#### Passage:
*** Begin section ***
One hundred computers that served as Athena workstations since 1987 are being put to work in Russia, thanks to a coordinated voluntary effort this past summer by a group of MIT Information Systems employees.
The workstations, IBM RT/PCs, are obsolete by MIT standards. But they are sorely needed in Russia, where they will be deployed by Moscow State University in its computer science department, medical center and the university's St. Petersburg satellite campus.
According to Peter Roden, senior project manager for Information Systems' Distributed Computing and Network Services division (DCNS), it all began when he was approached by Richard Stallman of the League for Programming Freedom.
"He had a contact at Moscow State University who was interested in our old RTs as they already had a number of them in their facilities," Mr. Roden said. "He asked if we might have any spare equipment to give away after this year's Athena equipment renewal."
*** End section ***
#### Task instructions:
A. Reproduce the article on the Athena workstations word for word, from "One hundred computers" to "for Programming Freedom.".
B. Render this sentence from the article on the Athena workstations in Spanish: "The workstations, IBM RT/PCs, are obsolete by MIT standards."

#### Collected data:
*** Begin section ***
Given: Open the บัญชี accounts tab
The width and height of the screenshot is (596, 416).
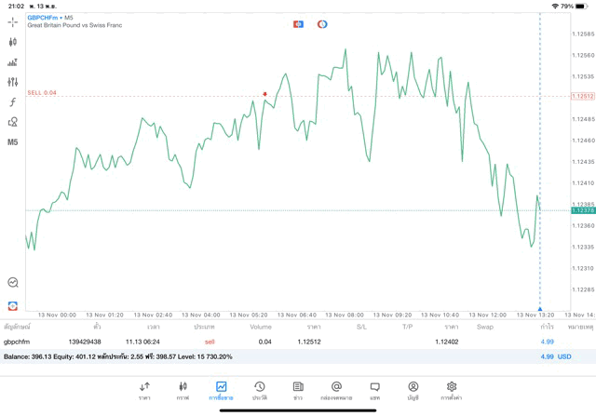Looking at the screenshot, I should pyautogui.click(x=413, y=390).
*** End section ***
#### Results for each task:
A.
One hundred computers that served as Athena workstations since 1987 are being put to work in Russia, thanks to a coordinated voluntary effort this past summer by a group of MIT Information Systems employees.
The workstations, IBM RT/PCs, are obsolete by MIT standards. But they are sorely needed in Russia, where they will be deployed by Moscow State University in its computer science department, medical center and the university's St. Petersburg satellite campus.
According to Peter Roden, senior project manager for Information Systems' Distributed Computing and Network Services division (DCNS), it all began when he was approached by Richard Stallman of the League for Programming Freedom.

B. Las estaciones de trabajo, IBM RT/PC, son obsoletas según los estándares del MIT.